_Problem statement_: Your answer must be a word-for-word copy of the data.

_Exercise data_:
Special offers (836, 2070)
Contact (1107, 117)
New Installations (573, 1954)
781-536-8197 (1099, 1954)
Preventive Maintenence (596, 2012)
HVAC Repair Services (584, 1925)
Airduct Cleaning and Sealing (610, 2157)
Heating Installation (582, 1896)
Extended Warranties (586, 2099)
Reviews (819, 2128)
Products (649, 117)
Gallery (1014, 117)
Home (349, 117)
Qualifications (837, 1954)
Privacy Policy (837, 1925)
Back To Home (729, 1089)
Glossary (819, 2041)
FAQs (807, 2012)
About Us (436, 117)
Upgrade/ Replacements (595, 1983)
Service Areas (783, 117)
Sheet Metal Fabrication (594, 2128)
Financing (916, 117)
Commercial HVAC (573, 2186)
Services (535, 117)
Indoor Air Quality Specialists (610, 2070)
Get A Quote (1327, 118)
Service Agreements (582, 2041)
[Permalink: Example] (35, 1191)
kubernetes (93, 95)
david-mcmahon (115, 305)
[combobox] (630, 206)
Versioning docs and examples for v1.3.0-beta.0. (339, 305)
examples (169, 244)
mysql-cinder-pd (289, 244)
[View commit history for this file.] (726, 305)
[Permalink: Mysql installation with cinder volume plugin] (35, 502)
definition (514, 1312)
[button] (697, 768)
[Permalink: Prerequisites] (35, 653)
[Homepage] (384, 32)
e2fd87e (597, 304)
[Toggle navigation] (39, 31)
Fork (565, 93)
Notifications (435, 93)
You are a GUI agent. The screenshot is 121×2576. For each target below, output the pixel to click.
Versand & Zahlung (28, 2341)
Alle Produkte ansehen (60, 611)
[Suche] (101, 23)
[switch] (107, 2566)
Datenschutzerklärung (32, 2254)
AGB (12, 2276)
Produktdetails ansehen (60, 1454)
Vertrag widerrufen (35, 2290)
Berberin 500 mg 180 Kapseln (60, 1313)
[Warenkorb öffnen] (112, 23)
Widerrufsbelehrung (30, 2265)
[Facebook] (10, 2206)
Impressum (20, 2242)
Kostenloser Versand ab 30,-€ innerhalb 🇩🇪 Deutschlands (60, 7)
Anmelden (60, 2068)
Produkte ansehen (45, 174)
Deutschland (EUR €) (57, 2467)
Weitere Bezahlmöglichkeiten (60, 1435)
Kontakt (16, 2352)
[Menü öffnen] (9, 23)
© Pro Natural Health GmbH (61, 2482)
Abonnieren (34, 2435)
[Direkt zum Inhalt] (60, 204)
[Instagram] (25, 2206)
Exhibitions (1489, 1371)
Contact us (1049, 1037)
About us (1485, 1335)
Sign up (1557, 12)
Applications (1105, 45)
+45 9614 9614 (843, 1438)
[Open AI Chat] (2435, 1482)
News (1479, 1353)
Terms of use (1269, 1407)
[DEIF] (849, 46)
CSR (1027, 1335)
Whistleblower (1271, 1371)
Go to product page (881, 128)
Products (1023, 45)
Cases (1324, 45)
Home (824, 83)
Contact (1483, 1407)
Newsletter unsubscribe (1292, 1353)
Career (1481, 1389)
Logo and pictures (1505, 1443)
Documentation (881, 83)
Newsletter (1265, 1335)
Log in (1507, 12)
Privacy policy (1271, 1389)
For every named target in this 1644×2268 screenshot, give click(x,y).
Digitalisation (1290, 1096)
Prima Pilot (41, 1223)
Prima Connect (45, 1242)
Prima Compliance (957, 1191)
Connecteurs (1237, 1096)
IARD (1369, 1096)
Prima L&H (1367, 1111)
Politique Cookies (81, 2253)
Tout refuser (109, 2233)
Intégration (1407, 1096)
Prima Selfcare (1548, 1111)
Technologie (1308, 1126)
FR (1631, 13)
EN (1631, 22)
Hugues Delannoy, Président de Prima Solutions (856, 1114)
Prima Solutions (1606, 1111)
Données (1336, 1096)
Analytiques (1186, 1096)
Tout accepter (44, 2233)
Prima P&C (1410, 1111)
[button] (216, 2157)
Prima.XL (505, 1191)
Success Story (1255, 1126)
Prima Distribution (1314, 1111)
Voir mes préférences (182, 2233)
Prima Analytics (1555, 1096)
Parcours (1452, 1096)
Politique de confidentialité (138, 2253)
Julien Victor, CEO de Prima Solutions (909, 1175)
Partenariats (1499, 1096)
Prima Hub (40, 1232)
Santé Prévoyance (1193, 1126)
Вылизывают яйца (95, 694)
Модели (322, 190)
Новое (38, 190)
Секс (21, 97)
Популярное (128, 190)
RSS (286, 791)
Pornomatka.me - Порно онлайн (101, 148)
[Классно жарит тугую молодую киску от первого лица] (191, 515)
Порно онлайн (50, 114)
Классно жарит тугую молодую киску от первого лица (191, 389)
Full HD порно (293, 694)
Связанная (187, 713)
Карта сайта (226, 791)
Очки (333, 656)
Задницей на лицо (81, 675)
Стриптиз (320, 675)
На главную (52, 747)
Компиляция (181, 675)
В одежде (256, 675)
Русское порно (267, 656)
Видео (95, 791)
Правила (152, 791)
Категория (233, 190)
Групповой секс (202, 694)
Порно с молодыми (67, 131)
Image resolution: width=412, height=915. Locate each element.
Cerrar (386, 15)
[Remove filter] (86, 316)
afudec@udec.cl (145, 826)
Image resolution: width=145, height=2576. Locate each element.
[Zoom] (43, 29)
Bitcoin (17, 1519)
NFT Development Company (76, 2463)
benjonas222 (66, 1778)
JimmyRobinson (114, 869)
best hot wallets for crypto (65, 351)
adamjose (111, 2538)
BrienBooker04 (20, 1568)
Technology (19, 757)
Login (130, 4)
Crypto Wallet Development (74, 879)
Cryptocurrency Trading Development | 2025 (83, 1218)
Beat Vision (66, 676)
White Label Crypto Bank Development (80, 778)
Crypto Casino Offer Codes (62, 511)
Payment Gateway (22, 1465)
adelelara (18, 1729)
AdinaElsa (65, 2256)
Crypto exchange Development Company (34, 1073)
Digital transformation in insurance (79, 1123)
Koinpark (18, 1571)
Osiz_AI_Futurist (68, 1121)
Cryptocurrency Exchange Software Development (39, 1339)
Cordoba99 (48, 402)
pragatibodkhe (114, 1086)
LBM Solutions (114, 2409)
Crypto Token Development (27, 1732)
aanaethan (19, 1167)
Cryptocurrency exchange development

_Exercise response_:
Special offers (836, 2070)
Contact (1107, 117)
New Installations (573, 1954)
781-536-8197 (1099, 1954)
Preventive Maintenence (596, 2012)
HVAC Repair Services (584, 1925)
Airduct Cleaning and Sealing (610, 2157)
Heating Installation (582, 1896)
Extended Warranties (586, 2099)
Reviews (819, 2128)
Products (649, 117)
Gallery (1014, 117)
Home (349, 117)
Qualifications (837, 1954)
Privacy Policy (837, 1925)
Back To Home (729, 1089)
Glossary (819, 2041)
FAQs (807, 2012)
About Us (436, 117)
Upgrade/ Replacements (595, 1983)
Service Areas (783, 117)
Sheet Metal Fabrication (594, 2128)
Financing (916, 117)
Commercial HVAC (573, 2186)
Services (535, 117)
Indoor Air Quality Specialists (610, 2070)
Get A Quote (1327, 118)
Service Agreements (582, 2041)
[Permalink: Example] (35, 1191)
kubernetes (93, 95)
david-mcmahon (115, 305)
[combobox] (630, 206)
Versioning docs and examples for v1.3.0-beta.0. (339, 305)
examples (169, 244)
mysql-cinder-pd (289, 244)
[View commit history for this file.] (726, 305)
[Permalink: Mysql installation with cinder volume plugin] (35, 502)
definition (514, 1312)
[button] (697, 768)
[Permalink: Prerequisites] (35, 653)
[Homepage] (384, 32)
e2fd87e (597, 304)
[Toggle navigation] (39, 31)
Fork (565, 93)
Notifications (435, 93)
You are a GUI agent. The screenshot is 121×2576. For each target below, output the pixel to click.
Versand & Zahlung (28, 2341)
Alle Produkte ansehen (60, 611)
[Suche] (101, 23)
[switch] (107, 2566)
Datenschutzerklärung (32, 2254)
AGB (12, 2276)
Produktdetails ansehen (60, 1454)
Vertrag widerrufen (35, 2290)
Berberin 500 mg 180 Kapseln (60, 1313)
[Warenkorb öffnen] (112, 23)
Widerrufsbelehrung (30, 2265)
[Facebook] (10, 2206)
Impressum (20, 2242)
Kostenloser Versand ab 30,-€ innerhalb 🇩🇪 Deutschlands (60, 7)
Anmelden (60, 2068)
Produkte ansehen (45, 174)
Deutschland (EUR €) (57, 2467)
Weitere Bezahlmöglichkeiten (60, 1435)
Kontakt (16, 2352)
[Menü öffnen] (9, 23)
© Pro Natural Health GmbH (61, 2482)
Abonnieren (34, 2435)
[Direkt zum Inhalt] (60, 204)
[Instagram] (25, 2206)
Exhibitions (1489, 1371)
Contact us (1049, 1037)
About us (1485, 1335)
Sign up (1557, 12)
Applications (1105, 45)
+45 9614 9614 (843, 1438)
[Open AI Chat] (2435, 1482)
News (1479, 1353)
Terms of use (1269, 1407)
[DEIF] (849, 46)
CSR (1027, 1335)
Whistleblower (1271, 1371)
Go to product page (881, 128)
Products (1023, 45)
Cases (1324, 45)
Home (824, 83)
Contact (1483, 1407)
Newsletter unsubscribe (1292, 1353)
Career (1481, 1389)
Logo and pictures (1505, 1443)
Documentation (881, 83)
Newsletter (1265, 1335)
Log in (1507, 12)
Privacy policy (1271, 1389)
For every named target in this 1644×2268 screenshot, give click(x,y).
Digitalisation (1290, 1096)
Prima Pilot (41, 1223)
Prima Connect (45, 1242)
Prima Compliance (957, 1191)
Connecteurs (1237, 1096)
IARD (1369, 1096)
Prima L&H (1367, 1111)
Politique Cookies (81, 2253)
Tout refuser (109, 2233)
Intégration (1407, 1096)
Prima Selfcare (1548, 1111)
Technologie (1308, 1126)
FR (1631, 13)
EN (1631, 22)
Hugues Delannoy, Président de Prima Solutions (856, 1114)
Prima Solutions (1606, 1111)
Données (1336, 1096)
Analytiques (1186, 1096)
Tout accepter (44, 2233)
Prima P&C (1410, 1111)
[button] (216, 2157)
Prima.XL (505, 1191)
Success Story (1255, 1126)
Prima Distribution (1314, 1111)
Voir mes préférences (182, 2233)
Prima Analytics (1555, 1096)
Parcours (1452, 1096)
Politique de confidentialité (138, 2253)
Julien Victor, CEO de Prima Solutions (909, 1175)
Partenariats (1499, 1096)
Prima Hub (40, 1232)
Santé Prévoyance (1193, 1126)
Вылизывают яйца (95, 694)
Модели (322, 190)
Новое (38, 190)
Секс (21, 97)
Популярное (128, 190)
RSS (286, 791)
Pornomatka.me - Порно онлайн (101, 148)
[Классно жарит тугую молодую киску от первого лица] (191, 515)
Порно онлайн (50, 114)
Классно жарит тугую молодую киску от первого лица (191, 389)
Full HD порно (293, 694)
Связанная (187, 713)
Карта сайта (226, 791)
Очки (333, 656)
Задницей на лицо (81, 675)
Стриптиз (320, 675)
На главную (52, 747)
Компиляция (181, 675)
В одежде (256, 675)
Русское порно (267, 656)
Видео (95, 791)
Правила (152, 791)
Категория (233, 190)
Групповой секс (202, 694)
Порно с молодыми (67, 131)
Image resolution: width=412, height=915. Locate each element.
Cerrar (386, 15)
[Remove filter] (86, 316)
afudec@udec.cl (145, 826)
Image resolution: width=145, height=2576. Locate each element.
[Zoom] (43, 29)
Bitcoin (17, 1519)
NFT Development Company (76, 2463)
benjonas222 (66, 1778)
JimmyRobinson (114, 869)
best hot wallets for crypto (65, 351)
adamjose (111, 2538)
BrienBooker04 (20, 1568)
Technology (19, 757)
Login (130, 4)
Crypto Wallet Development (74, 879)
Cryptocurrency Trading Development | 2025 (83, 1218)
Beat Vision (66, 676)
White Label Crypto Bank Development (80, 778)
Crypto Casino Offer Codes (62, 511)
Payment Gateway (22, 1465)
adelelara (18, 1729)
AdinaElsa (65, 2256)
Crypto exchange Development Company (34, 1073)
Digital transformation in insurance (79, 1123)
Koinpark (18, 1571)
Osiz_AI_Futurist (68, 1121)
Cryptocurrency Exchange Software Development (39, 1339)
Cordoba99 (48, 402)
pragatibodkhe (114, 1086)
LBM Solutions (114, 2409)
Crypto Token Development (27, 1732)
aanaethan (19, 1167)
Cryptocurrency exchange development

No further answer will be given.